Heart failure doesn’t mean the heart has stopped working, but that the heart no longer pumps as well as it should.

After nearly 4 years, daily cannabis users had a 34% increased risk of developing heart failure, compared to non-cannabis users. This risk was the same regardless of a person’s age, sex at birth and smoking history.

In the study, cannabis use was defined as using cannabis when not prescribed for a health condition; or if a person was prescribed medicinal cannabis, using it for another purpose.

When researchers took into account whether people had coronary artery disease, one of the most common types of heart disease, the risk of heart failure among cannabis users dropped to 27%. This suggests that coronary artery disease is a pathway through which daily marijuana use may lead to heart failure.

One limitation of both studies is that they didn’t identify which types of cannabis products people used. It is possible that the heart- and brain-related risks of cannabis are different for smoked or vaped products versus edibles. More research is needed.

In addition, the majority of participants were white. Cannabis use is higher among people who are Black, compared to those who are white, Hispanic, or Latino, according to a 2021 report from the Substance Abuse and Mental Health Services Administration (SAMHSA).

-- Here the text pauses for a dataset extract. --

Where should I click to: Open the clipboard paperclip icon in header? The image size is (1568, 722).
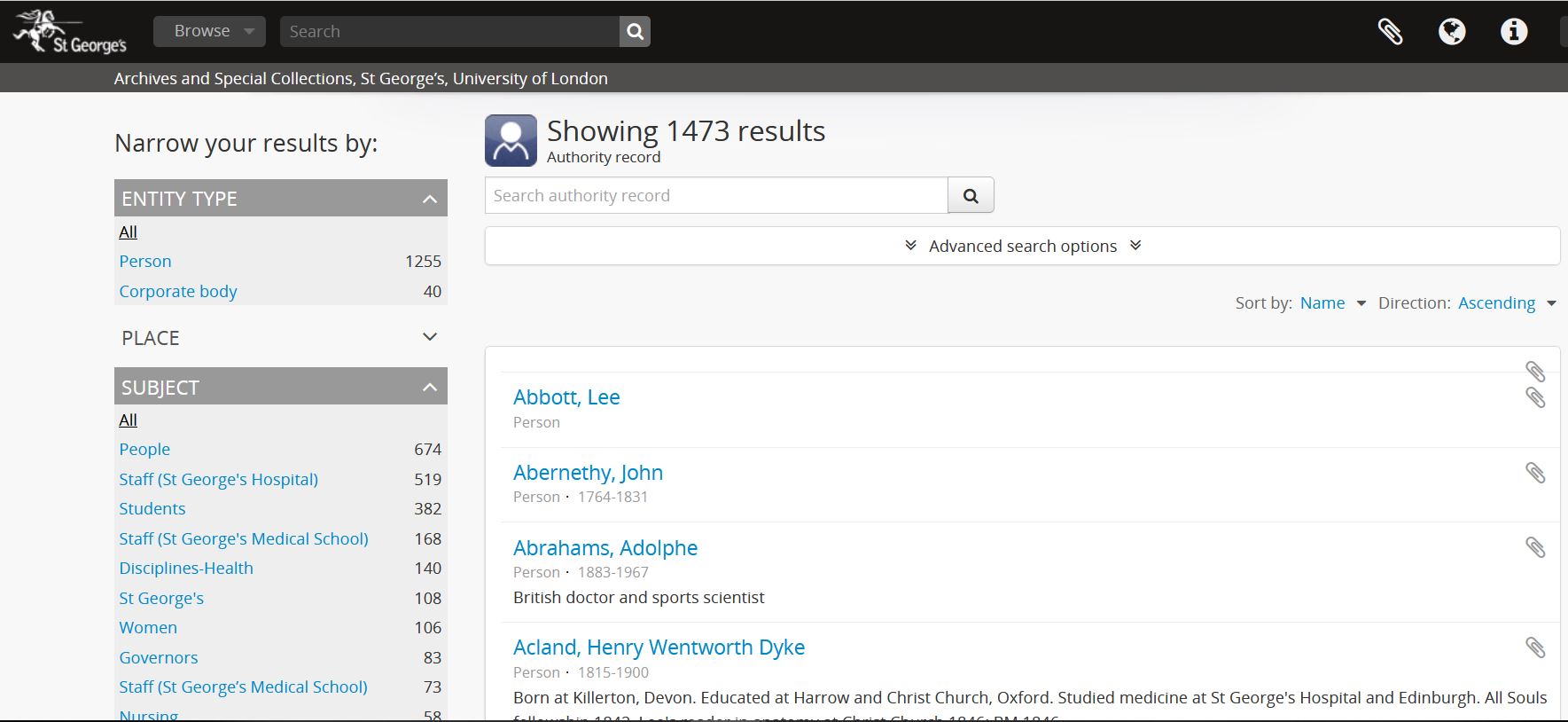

So “future studies need to have a much more diverse sample compared to what’s what’s included here,” said Wold.

Both studies are also observational, so they may not have taken into account all factors that could affect a person’s risk of heart attack, stroke and heart failure.

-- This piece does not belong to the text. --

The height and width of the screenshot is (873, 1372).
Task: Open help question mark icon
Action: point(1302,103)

“The studies do not allow us to separate the contributions of other associated behaviors that accompany recreational marijuana use,” said Hirsh. “These include lack of exercise, poor nutritional decisions, lack of sleep and lack of prioritizing health in general.”

However “it is very likely that the use of inhaled marijuana can be harmful to our coronary arteries and heart muscle,” he said.

Two preliminary studies presented at an American Heart Association scientific meeting found that cannabis users had a higher risk of heart attack, heart failure and stroke, compared to non-cannabis users.

In one study, older adults with cannabis use disorder and risk factors for cardiovascular disease had a higher risk of a major heart- or brain-related event while hospitalized, compared to people who don’t use cannabis.

In a second study, daily cannabis users had an increased risk of developing heart failure after nearly four years, compared to non-cannabis users.